Il film in realtà non parla troppo di integrazione: a parte il rapporto (riuscito) fra Roman e l'amico italiano, non appaiono significativi gli scambi fra i due popoli. Prevalgono anzi le dinamiche fra i rumeni, con feste, musica, maniere di comportamento simili.
Il quadro che ne emerge è convincente, dotato di impatto e forza d'urto; la sceneggiatura regge molto bene e fidelizza lo spettatore non facendo mai abbassare il livello patemico con le vicende. In più gli attori offrono una buona prova di gruppo, si respira intrigante coralità e alcuni momenti risultano aggraziati come pugni in faccia, strillati, sbattuti in faccia. Gassman in tal senso non utilizza filtri, si lascia andare e butta giù i muri (dell'intolleranza?) senza difendere o attaccare i rom.
Ecco il pregio maggiore del film: in quando di genere, umanizza i personaggi, vira all'interiorità e declina varie riflessioni preziose. Il rapporto parentale padre e figlio, la difficoltà di crescere in un Paese straniero sia per la prima che per la seconda generazione, lo sfruttamento delle donne, la violenza come forma comunicazionale, la povertà.
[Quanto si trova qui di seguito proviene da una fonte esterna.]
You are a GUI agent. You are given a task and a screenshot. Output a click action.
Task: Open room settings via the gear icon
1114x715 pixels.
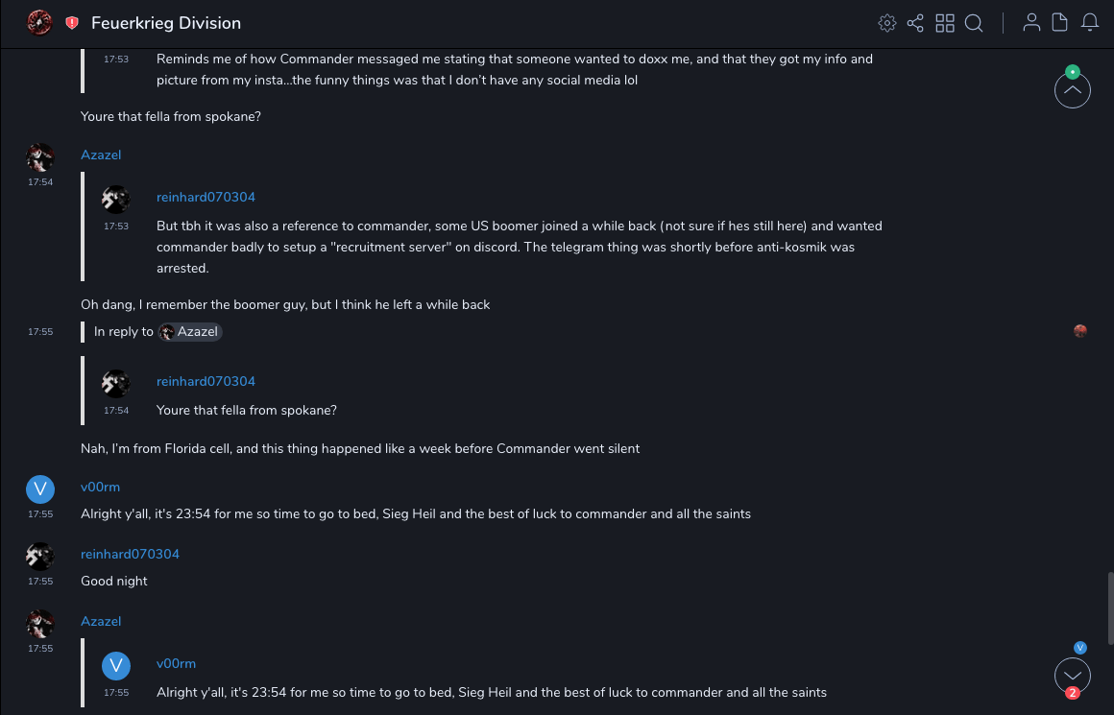(x=887, y=23)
Qualche problema si accusa in fatto di stereotipia; se è sacrosanto che i personaggi funzionano, i ruoli sono schematizzati, troppo netti. Gassman dà l'idea di essere partito fin dall'inizio come un carro armato verso la distruzione e, volendo accentuare con l'iperrealismo le scene, ha finito per accentuare anche gli spigoli dei ruoli. Roman e Nicu avrebbero potuto dunque essere maggiormente Roman e Nicu e non così marcatamente un rom trapiantato in Italia e il figlio di un rom trapiantato in Italia.
La pellicola è girata in un felicissimo bianco e nero, che arcaicizza (sia detto in senso buono) la proposta e rende ancora più fruste, consunte, povere locations, sceneggiature e interni della roulotte della famiglia. Altro punto a favore del film: c'è confusione, disordine, sporcizia, lordura (anche morale?), un vero macello assolutamente valorizzato e, se possibile, estremizzato da questo b/n che talvolta vive di raffiche luminose avvincenti.